My first attempt showed some limitations of the RoboDraw software, which takes a SVG and attempts to paint it:
I made heavy use of clip paths in trying to recreate this Sol LeWitt wall drawing, and RoboDraw 0.98 doesn't appear to obey them. The beta 2.0 software couldn't paint my SVG at all but from as far as it got, it looked like it had the same problem. Here's a rendering from the same program I used to create that SVG:
However, the Inkscape plugin for WaterColorBot has far better control (at the cost of some more complexity.) You draw each color as a separate layer in Inkscape, and the paths you defined there are exactly what the brush follows. Leaving only the complexity of judging fills, appropriate amount of water, distance between paint refills, height of the brush, and quality of the paper. Generating SVGs from Python code and then painting them in Inkscape works pretty well. Here are two crayon drawings I did via this method, both inspired by Sol LeWitt:
I was able to use Inkscape to convert a small piece of pixel art to a PNG, and then paint the PNG in RoboDraw. Prewatering the paint and using printer paper led to a rather soggy output, but the conversion process worked pretty well and the fills were more sensible here.
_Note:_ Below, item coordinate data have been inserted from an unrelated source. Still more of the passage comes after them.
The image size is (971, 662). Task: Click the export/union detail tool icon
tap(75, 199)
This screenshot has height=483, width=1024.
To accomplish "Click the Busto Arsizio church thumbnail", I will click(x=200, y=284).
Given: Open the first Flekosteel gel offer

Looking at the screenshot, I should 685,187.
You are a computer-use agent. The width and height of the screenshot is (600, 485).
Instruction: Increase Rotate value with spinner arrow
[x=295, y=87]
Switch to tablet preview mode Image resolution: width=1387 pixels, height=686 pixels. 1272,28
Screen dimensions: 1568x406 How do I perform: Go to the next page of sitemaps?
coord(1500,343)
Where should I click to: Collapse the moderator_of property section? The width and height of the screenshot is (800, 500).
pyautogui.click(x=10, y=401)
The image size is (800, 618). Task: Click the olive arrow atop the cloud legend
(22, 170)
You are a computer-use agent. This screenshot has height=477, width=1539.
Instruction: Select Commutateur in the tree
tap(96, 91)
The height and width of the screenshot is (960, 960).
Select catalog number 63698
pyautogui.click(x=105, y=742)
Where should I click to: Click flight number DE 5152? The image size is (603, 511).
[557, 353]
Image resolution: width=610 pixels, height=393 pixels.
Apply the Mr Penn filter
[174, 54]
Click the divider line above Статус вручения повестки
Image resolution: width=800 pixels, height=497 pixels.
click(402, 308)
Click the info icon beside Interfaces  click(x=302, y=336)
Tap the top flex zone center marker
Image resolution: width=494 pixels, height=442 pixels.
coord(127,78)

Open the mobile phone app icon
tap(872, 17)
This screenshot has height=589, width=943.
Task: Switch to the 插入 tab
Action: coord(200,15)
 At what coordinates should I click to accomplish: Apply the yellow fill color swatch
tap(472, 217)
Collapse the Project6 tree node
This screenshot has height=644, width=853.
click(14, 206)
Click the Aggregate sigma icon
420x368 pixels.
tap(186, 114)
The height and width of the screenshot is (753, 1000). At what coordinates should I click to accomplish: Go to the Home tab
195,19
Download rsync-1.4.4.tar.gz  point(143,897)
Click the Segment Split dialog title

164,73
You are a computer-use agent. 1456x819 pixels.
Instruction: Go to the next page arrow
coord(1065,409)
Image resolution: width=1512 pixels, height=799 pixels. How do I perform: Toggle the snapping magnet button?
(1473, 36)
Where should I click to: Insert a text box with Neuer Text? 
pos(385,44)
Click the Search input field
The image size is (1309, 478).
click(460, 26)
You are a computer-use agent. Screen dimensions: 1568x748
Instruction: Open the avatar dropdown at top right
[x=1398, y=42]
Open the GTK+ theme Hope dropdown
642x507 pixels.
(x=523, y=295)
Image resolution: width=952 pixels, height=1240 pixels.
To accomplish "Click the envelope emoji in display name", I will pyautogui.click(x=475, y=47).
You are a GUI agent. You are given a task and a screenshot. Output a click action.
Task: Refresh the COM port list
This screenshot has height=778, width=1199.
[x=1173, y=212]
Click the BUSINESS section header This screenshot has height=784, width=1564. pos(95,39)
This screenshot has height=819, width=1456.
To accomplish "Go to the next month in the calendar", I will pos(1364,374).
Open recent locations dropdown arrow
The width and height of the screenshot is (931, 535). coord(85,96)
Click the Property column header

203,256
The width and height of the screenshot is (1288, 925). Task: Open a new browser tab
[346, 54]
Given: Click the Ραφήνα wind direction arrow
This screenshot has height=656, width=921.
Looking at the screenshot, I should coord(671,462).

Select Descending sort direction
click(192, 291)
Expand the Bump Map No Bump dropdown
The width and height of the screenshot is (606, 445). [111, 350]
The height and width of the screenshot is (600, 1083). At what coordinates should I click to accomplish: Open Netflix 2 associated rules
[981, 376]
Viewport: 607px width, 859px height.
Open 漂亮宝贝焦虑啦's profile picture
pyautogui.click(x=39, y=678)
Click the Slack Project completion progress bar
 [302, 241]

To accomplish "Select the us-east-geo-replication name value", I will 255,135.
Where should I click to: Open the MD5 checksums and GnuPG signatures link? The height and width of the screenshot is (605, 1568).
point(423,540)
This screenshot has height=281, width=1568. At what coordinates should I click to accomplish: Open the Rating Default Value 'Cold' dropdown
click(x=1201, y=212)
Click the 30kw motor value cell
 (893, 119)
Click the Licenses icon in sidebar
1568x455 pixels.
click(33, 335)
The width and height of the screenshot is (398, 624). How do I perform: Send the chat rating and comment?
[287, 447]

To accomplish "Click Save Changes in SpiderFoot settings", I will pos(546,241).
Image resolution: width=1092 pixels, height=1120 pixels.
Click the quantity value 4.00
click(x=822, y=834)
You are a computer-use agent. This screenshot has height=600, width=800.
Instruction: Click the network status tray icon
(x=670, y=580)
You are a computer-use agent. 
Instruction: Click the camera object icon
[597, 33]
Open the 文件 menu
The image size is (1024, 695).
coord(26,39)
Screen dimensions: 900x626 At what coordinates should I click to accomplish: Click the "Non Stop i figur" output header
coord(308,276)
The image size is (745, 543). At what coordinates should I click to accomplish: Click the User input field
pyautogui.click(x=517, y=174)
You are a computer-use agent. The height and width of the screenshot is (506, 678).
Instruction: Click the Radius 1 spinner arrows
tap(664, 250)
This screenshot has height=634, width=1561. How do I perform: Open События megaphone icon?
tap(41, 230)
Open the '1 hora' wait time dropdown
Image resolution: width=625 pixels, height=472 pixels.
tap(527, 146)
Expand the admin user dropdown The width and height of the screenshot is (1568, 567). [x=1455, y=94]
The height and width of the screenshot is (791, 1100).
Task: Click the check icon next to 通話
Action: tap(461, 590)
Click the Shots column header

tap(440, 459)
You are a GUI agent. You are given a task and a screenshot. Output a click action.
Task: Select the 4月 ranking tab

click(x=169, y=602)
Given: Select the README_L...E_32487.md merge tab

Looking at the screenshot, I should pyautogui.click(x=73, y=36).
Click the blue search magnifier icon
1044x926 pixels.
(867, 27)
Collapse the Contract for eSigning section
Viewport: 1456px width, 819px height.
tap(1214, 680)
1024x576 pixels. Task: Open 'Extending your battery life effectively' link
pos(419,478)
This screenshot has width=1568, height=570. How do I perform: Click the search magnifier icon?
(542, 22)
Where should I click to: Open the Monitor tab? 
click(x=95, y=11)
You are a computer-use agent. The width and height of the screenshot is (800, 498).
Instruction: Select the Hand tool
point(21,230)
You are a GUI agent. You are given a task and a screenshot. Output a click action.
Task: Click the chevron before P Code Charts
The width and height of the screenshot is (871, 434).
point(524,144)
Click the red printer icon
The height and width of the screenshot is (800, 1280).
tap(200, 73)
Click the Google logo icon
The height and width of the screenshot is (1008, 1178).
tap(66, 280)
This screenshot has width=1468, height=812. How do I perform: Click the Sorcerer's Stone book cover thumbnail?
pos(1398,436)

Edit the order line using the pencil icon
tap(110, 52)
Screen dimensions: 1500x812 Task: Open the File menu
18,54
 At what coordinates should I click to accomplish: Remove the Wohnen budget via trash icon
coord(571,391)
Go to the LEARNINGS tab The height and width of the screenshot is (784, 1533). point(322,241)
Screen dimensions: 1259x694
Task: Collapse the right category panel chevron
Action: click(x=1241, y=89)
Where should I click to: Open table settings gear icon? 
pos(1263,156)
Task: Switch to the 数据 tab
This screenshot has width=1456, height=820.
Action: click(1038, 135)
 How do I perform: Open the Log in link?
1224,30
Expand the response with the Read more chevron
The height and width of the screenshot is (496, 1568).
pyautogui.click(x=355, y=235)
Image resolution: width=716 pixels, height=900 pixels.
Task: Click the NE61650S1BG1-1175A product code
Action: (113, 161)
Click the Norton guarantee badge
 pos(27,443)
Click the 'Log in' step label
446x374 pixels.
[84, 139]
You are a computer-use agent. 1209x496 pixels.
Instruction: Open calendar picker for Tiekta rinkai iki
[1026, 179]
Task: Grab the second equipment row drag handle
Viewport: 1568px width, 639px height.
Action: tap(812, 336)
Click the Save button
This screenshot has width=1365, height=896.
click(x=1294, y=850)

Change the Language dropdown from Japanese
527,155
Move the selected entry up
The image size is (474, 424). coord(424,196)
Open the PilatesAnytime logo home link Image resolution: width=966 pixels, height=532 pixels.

Converting a Tintri logo to an outline in Inkscape and plotting that with a colored pencil worked quite well. (But I didn't take a picture of that one.) The hardware seems rather inexact with brush strokes but quite accurate on pencil drawings--- not sure what's going on there. It's capable of drawing pretty well-formed circles though with a slight mismatch where the curve closes.
The control software makes choices that are a little surprising sometimes. It doesn't paint like a human, of course, who would refill at the end of a stroke. Instead it will quit halfway through when the distance threshold has been met, or start a stroke and then immediately go for more paint. The fills are also done in scan lines when a human would tend to break them up. There is a low-level API so if sufficiently motivated I could try my own hand at doing better.
A limitation of the simple hardware is that there is no feedback on the amount of pressure on the brush pencil. The brush mechanism has software-controlled height, and they even include software to draw spiral paintings where the height of the brush is used to print an image. But you have to calibrate the height by hand, and it's easy to lift the carriage up by putting a pen too low. On the other hand, simply resting on the paper doesn't provide good results with a pencil or crayon. The guide rails are fairly simple and open at the top, so the amount of pressure is limited, but it still would be nice to have a pressure sensor to tell if the crayon needs to be lowered a bit to keep drawing. (You can see in the first crayon drawing above that I paused and adjusted the height a couple times.)